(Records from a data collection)
________
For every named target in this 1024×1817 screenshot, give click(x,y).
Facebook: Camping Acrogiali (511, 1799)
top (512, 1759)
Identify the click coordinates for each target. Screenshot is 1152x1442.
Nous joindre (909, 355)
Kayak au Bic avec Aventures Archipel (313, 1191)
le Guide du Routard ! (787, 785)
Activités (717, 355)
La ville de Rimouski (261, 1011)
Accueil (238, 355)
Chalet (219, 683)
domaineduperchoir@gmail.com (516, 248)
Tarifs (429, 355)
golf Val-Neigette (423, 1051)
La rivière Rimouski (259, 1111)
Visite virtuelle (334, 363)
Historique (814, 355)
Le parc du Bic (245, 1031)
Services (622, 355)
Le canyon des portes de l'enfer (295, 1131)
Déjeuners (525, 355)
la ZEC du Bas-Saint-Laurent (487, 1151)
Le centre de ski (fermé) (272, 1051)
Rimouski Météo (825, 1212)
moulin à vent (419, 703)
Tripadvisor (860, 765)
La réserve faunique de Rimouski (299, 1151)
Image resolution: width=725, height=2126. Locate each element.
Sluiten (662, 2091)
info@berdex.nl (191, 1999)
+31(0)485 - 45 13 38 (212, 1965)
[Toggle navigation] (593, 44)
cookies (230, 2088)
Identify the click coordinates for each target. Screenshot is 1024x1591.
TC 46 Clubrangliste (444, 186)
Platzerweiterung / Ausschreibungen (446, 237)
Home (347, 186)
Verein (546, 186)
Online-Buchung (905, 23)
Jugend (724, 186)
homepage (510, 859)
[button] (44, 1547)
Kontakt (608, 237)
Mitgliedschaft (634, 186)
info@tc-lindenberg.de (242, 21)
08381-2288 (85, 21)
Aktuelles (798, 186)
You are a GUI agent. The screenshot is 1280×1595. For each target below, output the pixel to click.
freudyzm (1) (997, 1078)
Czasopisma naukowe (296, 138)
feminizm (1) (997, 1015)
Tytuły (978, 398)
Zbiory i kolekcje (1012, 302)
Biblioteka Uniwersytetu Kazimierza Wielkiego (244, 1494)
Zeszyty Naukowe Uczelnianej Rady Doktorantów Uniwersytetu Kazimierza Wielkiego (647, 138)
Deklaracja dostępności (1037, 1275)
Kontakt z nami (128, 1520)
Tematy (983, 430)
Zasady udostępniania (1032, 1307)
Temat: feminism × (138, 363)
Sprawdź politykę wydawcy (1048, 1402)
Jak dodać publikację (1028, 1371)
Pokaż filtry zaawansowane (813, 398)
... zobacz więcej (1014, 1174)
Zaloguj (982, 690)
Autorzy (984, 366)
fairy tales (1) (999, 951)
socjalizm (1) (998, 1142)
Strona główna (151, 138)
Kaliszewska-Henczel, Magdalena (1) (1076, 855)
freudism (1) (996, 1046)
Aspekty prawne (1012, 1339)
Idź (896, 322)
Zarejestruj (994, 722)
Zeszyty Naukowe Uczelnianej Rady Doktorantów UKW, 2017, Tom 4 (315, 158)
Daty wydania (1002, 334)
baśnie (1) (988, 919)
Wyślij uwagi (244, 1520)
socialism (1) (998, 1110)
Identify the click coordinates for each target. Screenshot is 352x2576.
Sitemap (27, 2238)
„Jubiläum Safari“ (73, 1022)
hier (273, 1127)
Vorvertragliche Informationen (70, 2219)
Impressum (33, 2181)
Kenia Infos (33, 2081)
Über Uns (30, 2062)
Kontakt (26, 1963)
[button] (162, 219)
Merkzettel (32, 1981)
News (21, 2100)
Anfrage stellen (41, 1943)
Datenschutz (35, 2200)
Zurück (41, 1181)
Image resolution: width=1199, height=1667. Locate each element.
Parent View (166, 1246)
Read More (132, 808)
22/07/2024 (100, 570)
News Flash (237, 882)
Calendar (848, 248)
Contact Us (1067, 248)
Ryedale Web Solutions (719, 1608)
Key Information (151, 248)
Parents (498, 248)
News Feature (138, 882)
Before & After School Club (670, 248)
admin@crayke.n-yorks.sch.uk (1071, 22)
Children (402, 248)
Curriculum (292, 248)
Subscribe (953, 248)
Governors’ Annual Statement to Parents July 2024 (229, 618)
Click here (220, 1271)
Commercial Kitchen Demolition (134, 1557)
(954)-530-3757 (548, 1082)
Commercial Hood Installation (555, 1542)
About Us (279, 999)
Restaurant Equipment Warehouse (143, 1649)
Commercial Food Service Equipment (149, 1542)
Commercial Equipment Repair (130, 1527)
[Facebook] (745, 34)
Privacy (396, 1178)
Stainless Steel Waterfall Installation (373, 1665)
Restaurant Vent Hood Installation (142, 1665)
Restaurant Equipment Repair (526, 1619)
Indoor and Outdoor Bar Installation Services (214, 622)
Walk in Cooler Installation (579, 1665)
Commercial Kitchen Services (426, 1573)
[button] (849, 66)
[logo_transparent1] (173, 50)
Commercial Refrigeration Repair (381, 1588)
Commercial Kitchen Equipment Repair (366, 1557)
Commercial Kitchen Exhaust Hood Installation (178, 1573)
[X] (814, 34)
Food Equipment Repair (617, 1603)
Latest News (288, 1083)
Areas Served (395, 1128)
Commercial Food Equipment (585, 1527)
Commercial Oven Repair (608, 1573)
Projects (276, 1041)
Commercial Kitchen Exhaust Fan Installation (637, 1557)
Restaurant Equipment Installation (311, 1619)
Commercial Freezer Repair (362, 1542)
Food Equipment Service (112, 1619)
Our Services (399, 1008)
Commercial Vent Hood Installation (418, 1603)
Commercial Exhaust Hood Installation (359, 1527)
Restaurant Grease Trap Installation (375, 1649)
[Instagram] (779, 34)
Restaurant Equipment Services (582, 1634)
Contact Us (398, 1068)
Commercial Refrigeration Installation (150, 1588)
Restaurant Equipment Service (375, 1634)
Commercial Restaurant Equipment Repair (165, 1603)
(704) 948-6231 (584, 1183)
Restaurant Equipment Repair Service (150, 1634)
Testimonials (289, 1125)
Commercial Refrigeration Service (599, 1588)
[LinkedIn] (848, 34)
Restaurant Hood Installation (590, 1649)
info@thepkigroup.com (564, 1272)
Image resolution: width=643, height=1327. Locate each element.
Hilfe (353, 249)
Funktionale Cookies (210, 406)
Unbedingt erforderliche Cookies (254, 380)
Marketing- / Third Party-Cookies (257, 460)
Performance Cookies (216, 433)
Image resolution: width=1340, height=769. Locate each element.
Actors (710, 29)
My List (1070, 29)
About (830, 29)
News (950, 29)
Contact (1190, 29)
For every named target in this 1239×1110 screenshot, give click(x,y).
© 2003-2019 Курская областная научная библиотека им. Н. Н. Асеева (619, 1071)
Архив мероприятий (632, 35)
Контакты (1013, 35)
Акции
________
GIVEN INSTRUCTION » Edit the records above so that every "Locate each element" becomes "Find each element", and leave everything else untouched.

ANSWER FOR THIS EXERCISE »
For every named target in this 1024×1817 screenshot, give click(x,y).
Facebook: Camping Acrogiali (511, 1799)
top (512, 1759)
Identify the click coordinates for each target. Screenshot is 1152x1442.
Nous joindre (909, 355)
Kayak au Bic avec Aventures Archipel (313, 1191)
le Guide du Routard ! (787, 785)
Activités (717, 355)
La ville de Rimouski (261, 1011)
Accueil (238, 355)
Chalet (219, 683)
domaineduperchoir@gmail.com (516, 248)
Tarifs (429, 355)
golf Val-Neigette (423, 1051)
La rivière Rimouski (259, 1111)
Visite virtuelle (334, 363)
Historique (814, 355)
Le parc du Bic (245, 1031)
Services (622, 355)
Le canyon des portes de l'enfer (295, 1131)
Déjeuners (525, 355)
la ZEC du Bas-Saint-Laurent (487, 1151)
Le centre de ski (fermé) (272, 1051)
Rimouski Météo (825, 1212)
moulin à vent (419, 703)
Tripadvisor (860, 765)
La réserve faunique de Rimouski (299, 1151)
Image resolution: width=725, height=2126. Find each element.
Sluiten (662, 2091)
info@berdex.nl (191, 1999)
+31(0)485 - 45 13 38 (212, 1965)
[Toggle navigation] (593, 44)
cookies (230, 2088)
Identify the click coordinates for each target. Screenshot is 1024x1591.
TC 46 Clubrangliste (444, 186)
Platzerweiterung / Ausschreibungen (446, 237)
Home (347, 186)
Verein (546, 186)
Online-Buchung (905, 23)
Jugend (724, 186)
homepage (510, 859)
[button] (44, 1547)
Kontakt (608, 237)
Mitgliedschaft (634, 186)
info@tc-lindenberg.de (242, 21)
08381-2288 (85, 21)
Aktuelles (798, 186)
You are a GUI agent. The screenshot is 1280×1595. For each target below, output the pixel to click.
freudyzm (1) (997, 1078)
Czasopisma naukowe (296, 138)
feminizm (1) (997, 1015)
Tytuły (978, 398)
Zbiory i kolekcje (1012, 302)
Biblioteka Uniwersytetu Kazimierza Wielkiego (244, 1494)
Zeszyty Naukowe Uczelnianej Rady Doktorantów Uniwersytetu Kazimierza Wielkiego (647, 138)
Deklaracja dostępności (1037, 1275)
Kontakt z nami (128, 1520)
Tematy (983, 430)
Zasady udostępniania (1032, 1307)
Temat: feminism × (138, 363)
Sprawdź politykę wydawcy (1048, 1402)
Jak dodać publikację (1028, 1371)
Pokaż filtry zaawansowane (813, 398)
... zobacz więcej (1014, 1174)
Zaloguj (982, 690)
Autorzy (984, 366)
fairy tales (1) (999, 951)
socjalizm (1) (998, 1142)
Strona główna (151, 138)
Kaliszewska-Henczel, Magdalena (1) (1076, 855)
freudism (1) (996, 1046)
Aspekty prawne (1012, 1339)
Idź (896, 322)
Zarejestruj (994, 722)
Zeszyty Naukowe Uczelnianej Rady Doktorantów UKW, 2017, Tom 4 (315, 158)
Daty wydania (1002, 334)
baśnie (1) (988, 919)
Wyślij uwagi (244, 1520)
socialism (1) (998, 1110)
Identify the click coordinates for each target. Screenshot is 352x2576.
Sitemap (27, 2238)
„Jubiläum Safari“ (73, 1022)
hier (273, 1127)
Vorvertragliche Informationen (70, 2219)
Impressum (33, 2181)
Kenia Infos (33, 2081)
Über Uns (30, 2062)
Kontakt (26, 1963)
[button] (162, 219)
Merkzettel (32, 1981)
News (21, 2100)
Anfrage stellen (41, 1943)
Datenschutz (35, 2200)
Zurück (41, 1181)
Image resolution: width=1199, height=1667. Find each element.
Parent View (166, 1246)
Read More (132, 808)
22/07/2024 (100, 570)
News Flash (237, 882)
Calendar (848, 248)
Contact Us (1067, 248)
Ryedale Web Solutions (719, 1608)
Key Information (151, 248)
Parents (498, 248)
News Feature (138, 882)
Before & After School Club (670, 248)
admin@crayke.n-yorks.sch.uk (1071, 22)
Children (402, 248)
Curriculum (292, 248)
Subscribe (953, 248)
Governors’ Annual Statement to Parents July 2024 (229, 618)
Click here (220, 1271)
Commercial Kitchen Demolition (134, 1557)
(954)-530-3757 (548, 1082)
Commercial Hood Installation (555, 1542)
About Us (279, 999)
Restaurant Equipment Warehouse (143, 1649)
Commercial Food Service Equipment (149, 1542)
Commercial Equipment Repair (130, 1527)
[Facebook] (745, 34)
Privacy (396, 1178)
Stainless Steel Waterfall Installation (373, 1665)
Restaurant Vent Hood Installation (142, 1665)
Restaurant Equipment Repair (526, 1619)
Indoor and Outdoor Bar Installation Services (214, 622)
Walk in Cooler Installation (579, 1665)
Commercial Kitchen Services (426, 1573)
[button] (849, 66)
[logo_transparent1] (173, 50)
Commercial Refrigeration Repair (381, 1588)
Commercial Kitchen Equipment Repair (366, 1557)
Commercial Kitchen Exhaust Hood Installation (178, 1573)
[X] (814, 34)
Food Equipment Repair (617, 1603)
Latest News (288, 1083)
Areas Served (395, 1128)
Commercial Food Equipment (585, 1527)
Commercial Oven Repair (608, 1573)
Projects (276, 1041)
Commercial Kitchen Exhaust Fan Installation (637, 1557)
Restaurant Equipment Installation (311, 1619)
Commercial Freezer Repair (362, 1542)
Food Equipment Service (112, 1619)
Our Services (399, 1008)
Commercial Vent Hood Installation (418, 1603)
Commercial Exhaust Hood Installation (359, 1527)
Restaurant Grease Trap Installation (375, 1649)
[Instagram] (779, 34)
Restaurant Equipment Services (582, 1634)
Contact Us (398, 1068)
Commercial Refrigeration Installation (150, 1588)
Restaurant Equipment Service (375, 1634)
Commercial Restaurant Equipment Repair (165, 1603)
(704) 948-6231 (584, 1183)
Restaurant Equipment Repair Service (150, 1634)
Testimonials (289, 1125)
Commercial Refrigeration Service (599, 1588)
[LinkedIn] (848, 34)
Restaurant Hood Installation (590, 1649)
info@thepkigroup.com (564, 1272)
Image resolution: width=643, height=1327. Find each element.
Hilfe (353, 249)
Funktionale Cookies (210, 406)
Unbedingt erforderliche Cookies (254, 380)
Marketing- / Third Party-Cookies (257, 460)
Performance Cookies (216, 433)
Image resolution: width=1340, height=769. Find each element.
Actors (710, 29)
My List (1070, 29)
About (830, 29)
News (950, 29)
Contact (1190, 29)
For every named target in this 1239×1110 screenshot, give click(x,y).
© 2003-2019 Курская областная научная библиотека им. Н. Н. Асеева (619, 1071)
Архив мероприятий (632, 35)
Контакты (1013, 35)
Акции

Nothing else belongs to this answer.